42.  La Cour procédera d’abord à l’examen de la seconde plainte.

43.  Selon les principes dégagés par sa jurisprudence (voir notamment l’arrêt Acquaviva c. France du 21 novembre 1995, série A n° 333-A, p. 14, § 46), elle doit rechercher s’il y avait une « contestation » sur un « droit de caractère civil » que l’on peut prétendre, au moins de manière défendable, reconnu en droit interne. Par ailleurs, l’issue de la procédure doit être directement déterminante pour un tel droit.

44.  La Cour relève que, dans sa seconde plainte, l’intéressé a expressément fait état du préjudice de caractère financier causé par les infractions alléguées, puisqu’il estimait avoir été ruiné en raison de vols commis à son encontre (paragraphe 22 ci-dessus). La plainte portait donc sur un droit de caractère civil. Le fait qu’il n’ait pas chiffré son préjudice dès le dépôt de celle-ci ne saurait entrer en ligne de compte car, en droit français, il avait la possibilité de présenter une demande en dommages-intérêts jusques et y compris devant les juridictions de jugement (arrêt Acquaviva précité, pp. 14–15, § 47).

45.  La Cour estime par ailleurs que ladite plainte du requérant, fondée sur l’article 85 du code de procédure pénale (paragraphe 32 ci-dessus), visait à déclencher des poursuites judiciaires afin d’obtenir une déclaration de culpabilité, pouvant entraîner l’exercice de ses droits civils en rapport avec les infractions alléguées, et notamment l’indemnisation du préjudice financier. L’issue de la procédure était donc déterminante aux fins de l’article 6 § 1 de la Convention pour l’établissement du droit à réparation de M. Aït-Mouhoub (arrêts Tomasi c. France du 27 août 1992, série A n° 241‑A, p. 43, § 121, et Acquaviva précité, pp. 14–15, § 47).

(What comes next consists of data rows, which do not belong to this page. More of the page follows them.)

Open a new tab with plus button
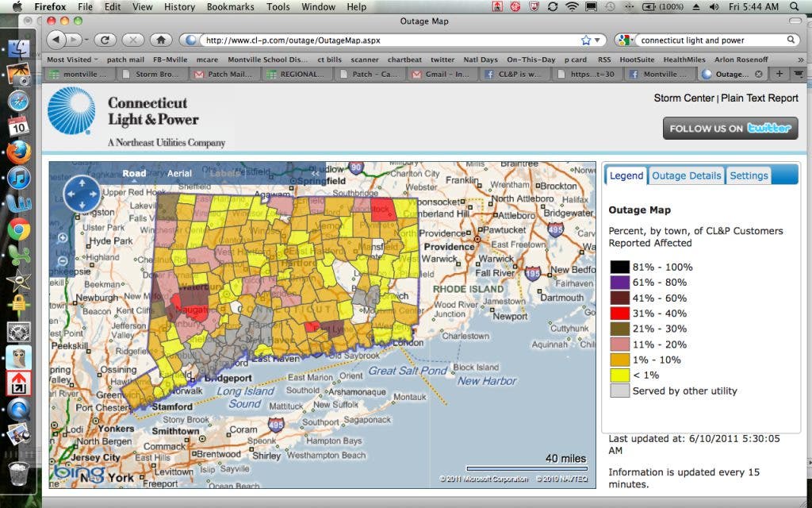The image size is (812, 508). [x=779, y=74]
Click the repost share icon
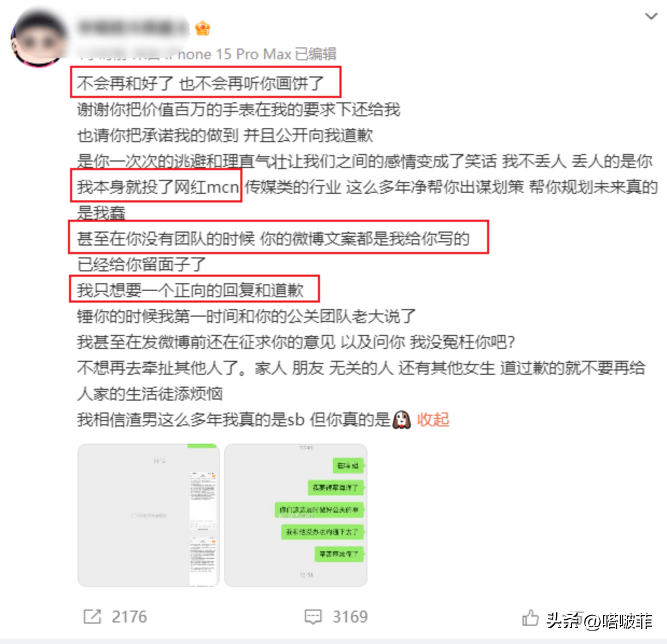 point(92,617)

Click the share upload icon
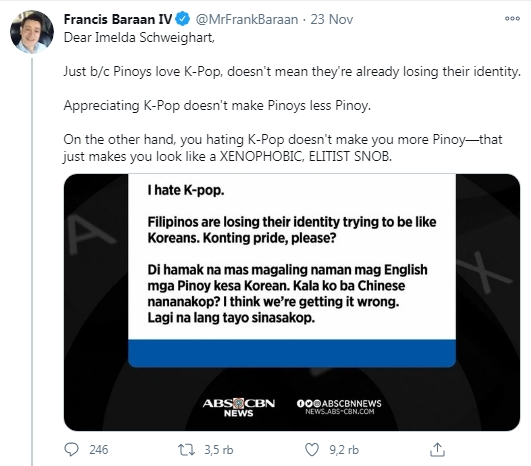(437, 450)
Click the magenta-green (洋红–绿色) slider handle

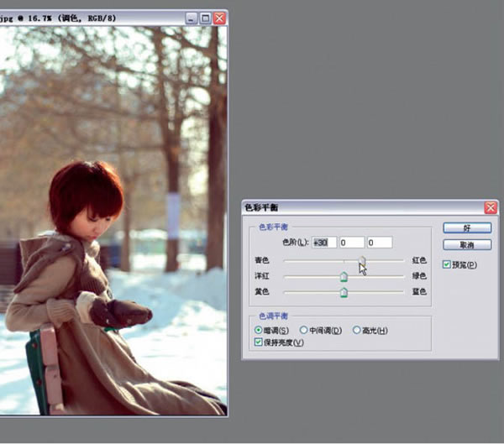point(344,276)
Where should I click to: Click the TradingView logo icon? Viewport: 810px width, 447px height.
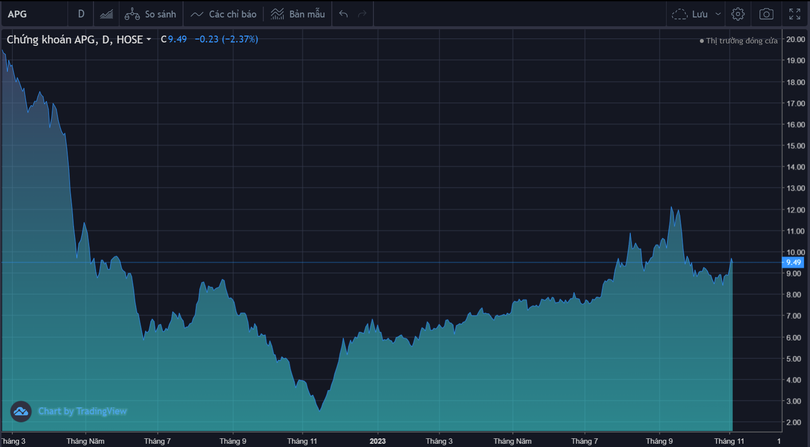pos(21,411)
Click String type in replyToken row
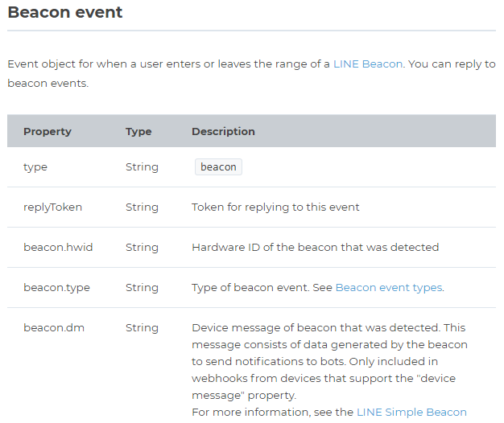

46.  Partant, l’article 6 § 1 s’applique à la procédure litigieuse en ce qui concerne la seconde plainte.

47.  S’agissant de la première plainte, la Cour relève qu’en dépit de certaines différences, elle est liée à la seconde, laquelle faisait notamment état de vols commis grâce à la complicité d’un des gendarmes visés dans la première plainte (paragraphe 22 ci-dessus). L’article 6 § 1 trouve donc également à s’appliquer.

B.Sur l’observation de l’article 6 § 1

48.  Selon le requérant, le montant des consignations fixées était manifestement excessif, compte tenu de son manque de revenus, et visait notamment à l’empêcher de déposer une plainte contre des gendarmes.

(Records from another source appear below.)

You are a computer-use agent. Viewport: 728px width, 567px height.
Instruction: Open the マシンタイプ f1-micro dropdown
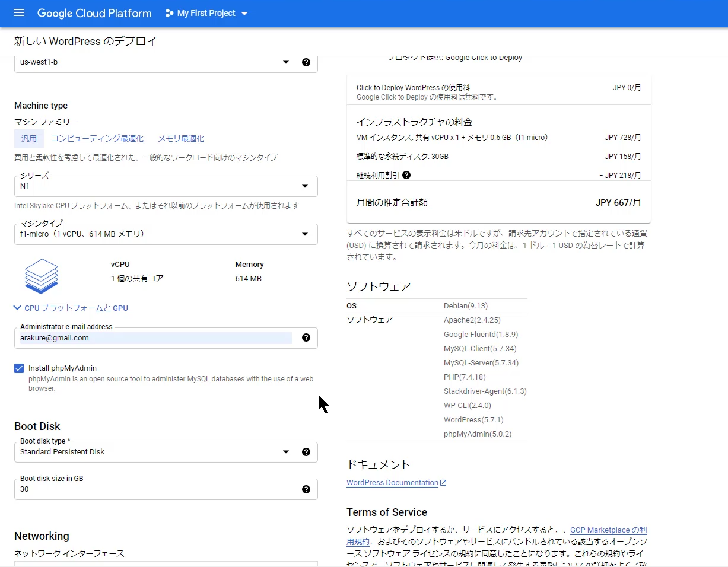(304, 234)
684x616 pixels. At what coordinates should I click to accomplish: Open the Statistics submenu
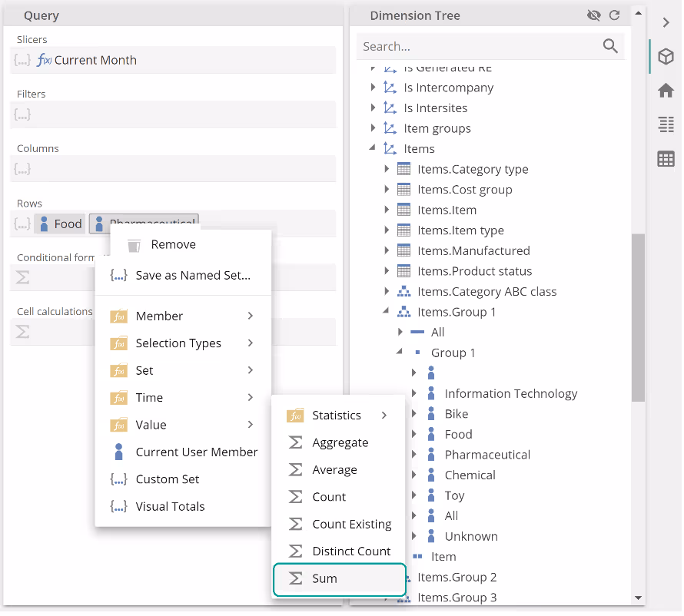click(x=337, y=416)
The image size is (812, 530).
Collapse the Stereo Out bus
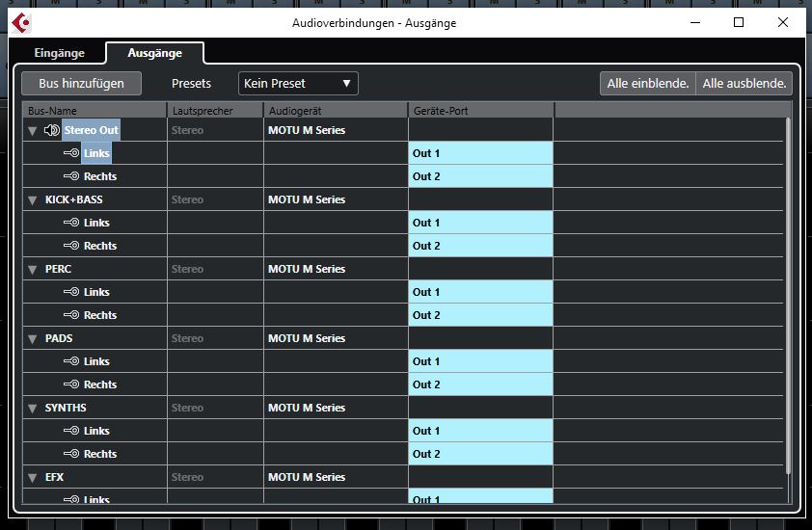(x=32, y=131)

49.  Le Gouvernement, quant à lui, soutient que le montant des consignations fixé par le doyen des juges d’instruction était parfaitement justifié par la nécessité d’éviter des recours abusifs et de garantir le paiement des amendes civiles susceptibles d’être infligées à l’intéressé. Le bureau d’aide juridictionnelle aurait en outre pu légitimement refuser de faire droit aux demandes de M. Aït-Mouhoub, afin de ne pas encourager la mise en œuvre de procédures abusives. Enfin, ce dernier aurait pu interjeter appel des deux ordonnances fixant le montant de la consignation, ainsi que de celles déclarant irrecevables ses constitutions de partie civile.

50.  D’après la Commission, la garantie du paiement d’une éventuelle amende civile ne peut justifier la fixation d’une somme aussi disproportionnée et susceptible d’apparaître comme un « préjugement », lequel ne semble pas correspondre avec les dispositions des articles 88 et 91 § 1 du code de procédure pénale.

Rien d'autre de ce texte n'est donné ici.